Muscle Loss Clinical Trial
Official title:
Does Galactooligosaccharide Supplementation Improve Markers of Skeletal Muscle Health in Elderly Individuals?
Sarcopenia is a progressive muscle disease, most commonly affecting older individuals, that is categorised by 1) low muscle strength, 2) low muscle quantity or quality, and 3) low physical performance. This disease has several negative implications for human health, including an increased risk of falls, fractures, mobility limitations, and mortality. Sarcopenia also imposes significant burden on healthcare systems.
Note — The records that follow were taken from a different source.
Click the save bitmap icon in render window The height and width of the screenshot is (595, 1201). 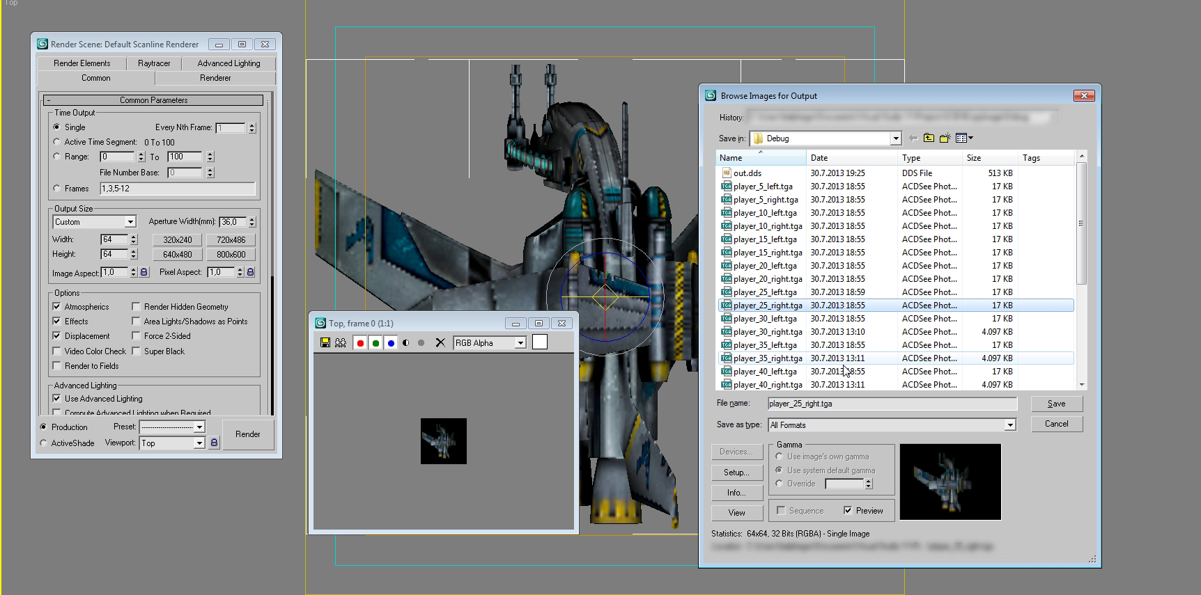[x=325, y=342]
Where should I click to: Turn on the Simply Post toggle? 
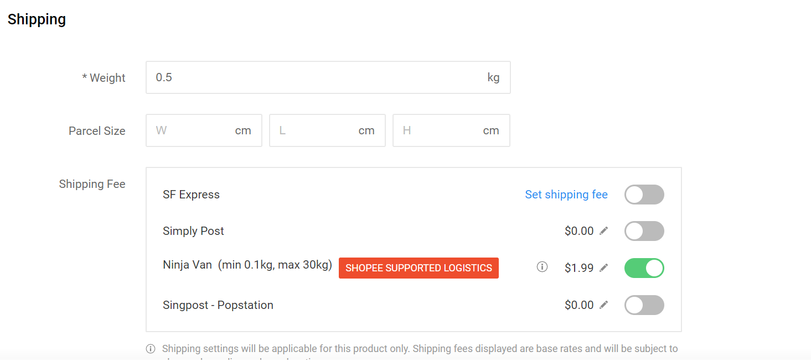click(x=644, y=231)
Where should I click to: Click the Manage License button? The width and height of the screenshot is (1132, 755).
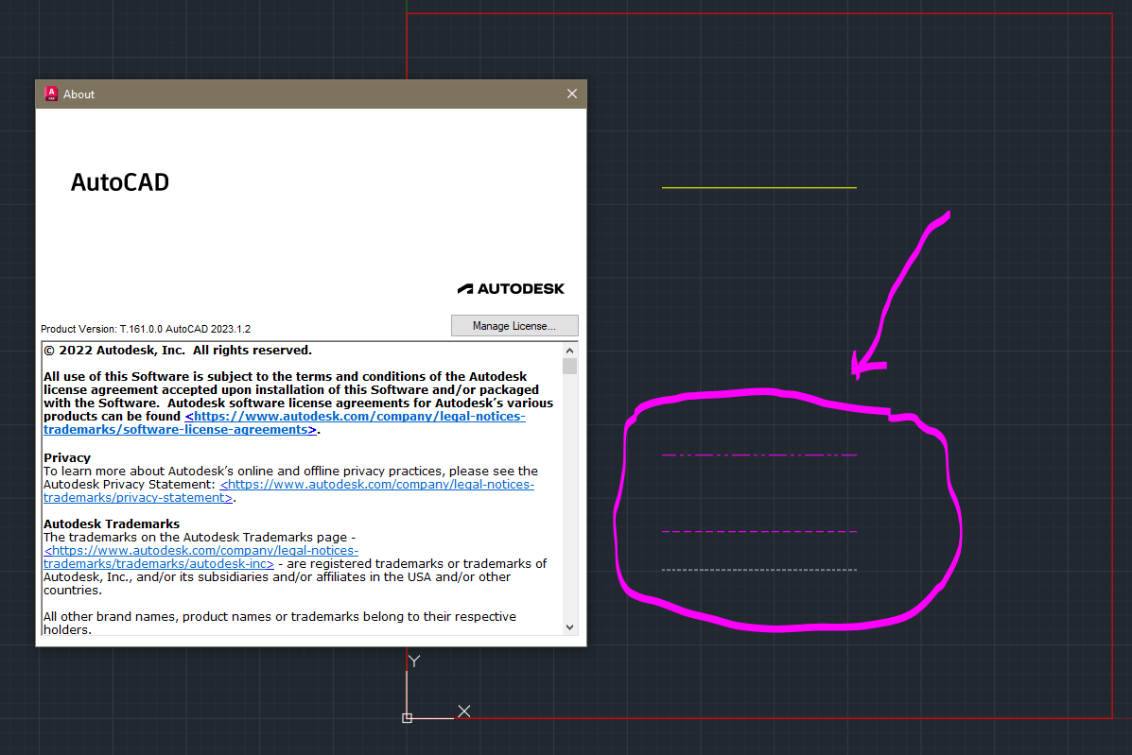[514, 325]
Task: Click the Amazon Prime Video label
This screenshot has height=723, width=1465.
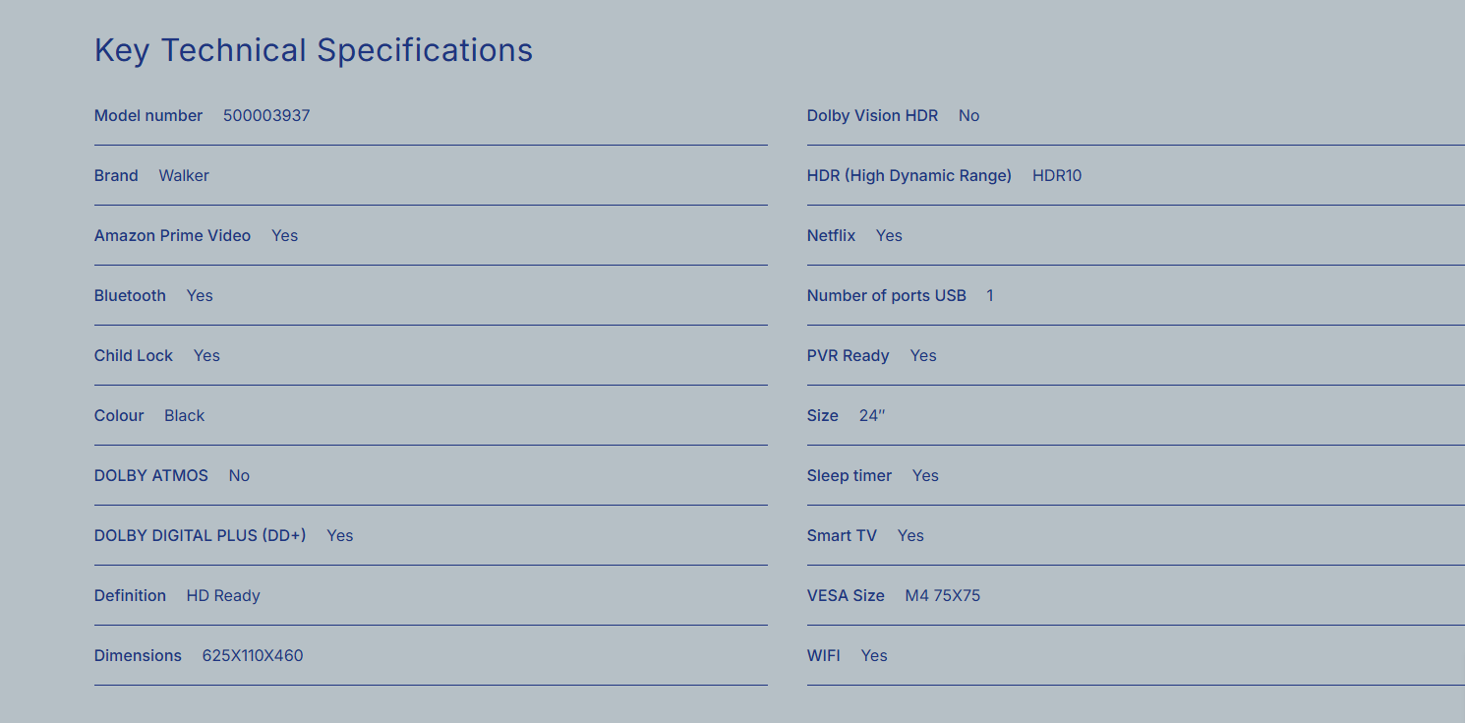Action: pos(172,236)
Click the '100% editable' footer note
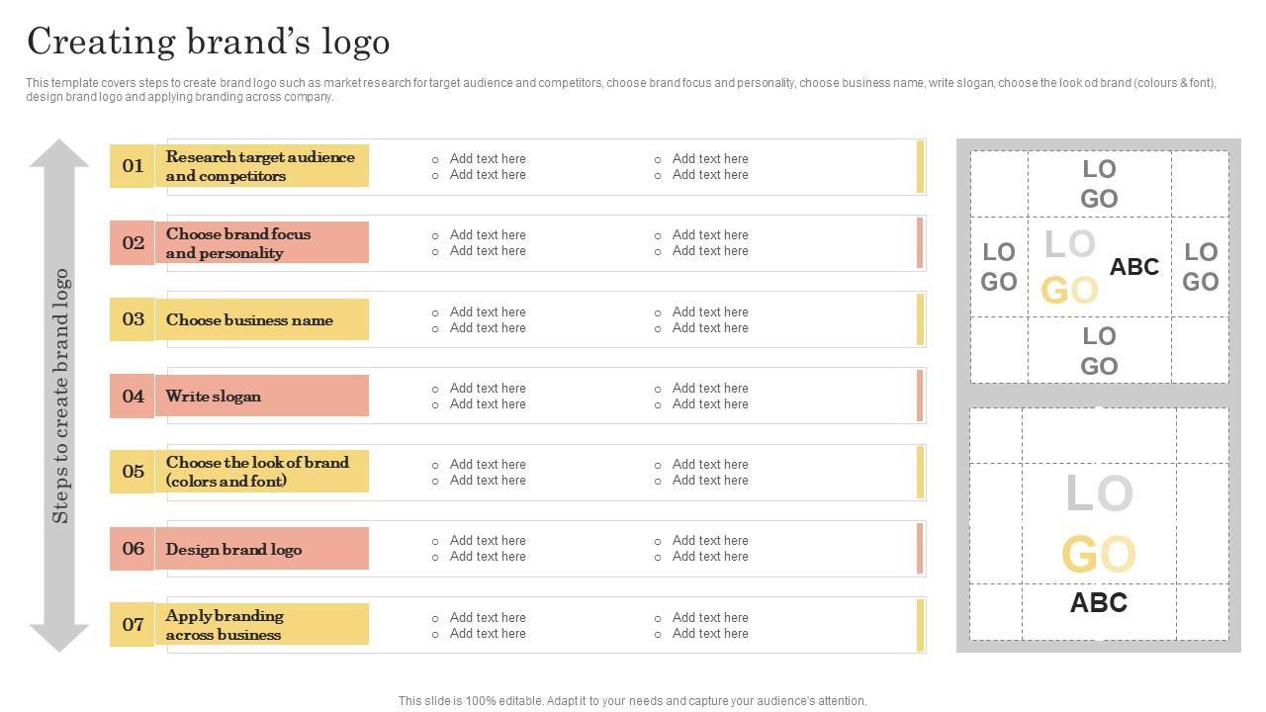This screenshot has width=1266, height=712. coord(633,701)
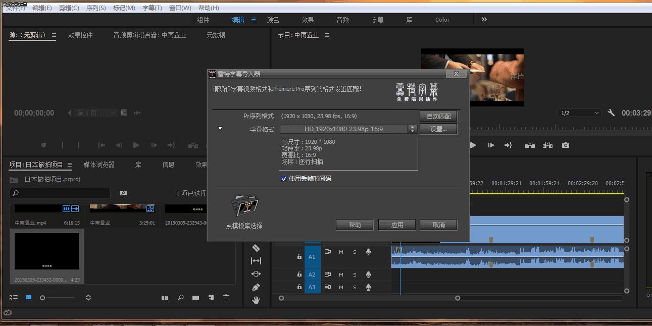
Task: Collapse the format details disclosure triangle
Action: pos(220,129)
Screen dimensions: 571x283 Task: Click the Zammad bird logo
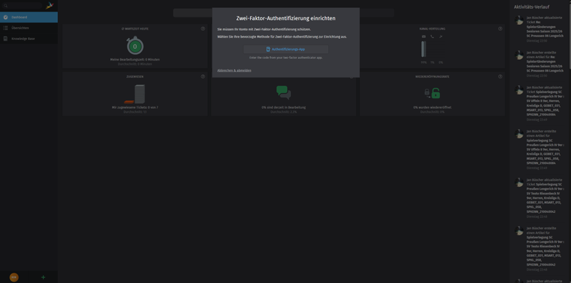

For example, it was estimated that a 10% reduction in the prevalence of sarcopenia would save the US healthcare system $1.1 billion per year. Strategies to reduce the incidence and severity of sarcopenia are therefore of great interest. One potential cause for sarcopenia is long-term, low-level inflammation, which can occur for a number of reasons. One cause may relate to the intestinal wall becoming more susceptible to leaking of toxic particles. Evidence suggests that prebiotic supplementation can reduce this 'leakage'. Galactooligosaccharide (a prebiotic) has previously been shown to reduce inflammation in elderly individuals. The investigators hypothesise that galactooligosaccharide will improve physical function in the elderly indirectly via a reduction in inflammation. This will be a randomised, placebo-controlled, double-blind, parallel study. 32 elderly individuals (65-85 years; mix of males and females) will be randomised to one of two groups, GOS or PLACEBO. The GOS group will supplement their diet with 2.9 g galactooligosaccharide per day for 16 weeks in the form of one sachet (3.65 g) of Bimuno® Daily. The PLACEBO group will supplement with 3.65 g maltodextrin per day for 16 weeks. The study will involve one screening visit and two main trials (baseline and 16 weeks). For the main trials, participants will complete the short physical performance battery (SPPB) and handgrip strength test. In addition, participants will provide blood, urine and faecal samples, as well as a dual-energy x-ray absorptiometry (DEXA), and a peripheral quantitative computed tomography (pQCT) scan.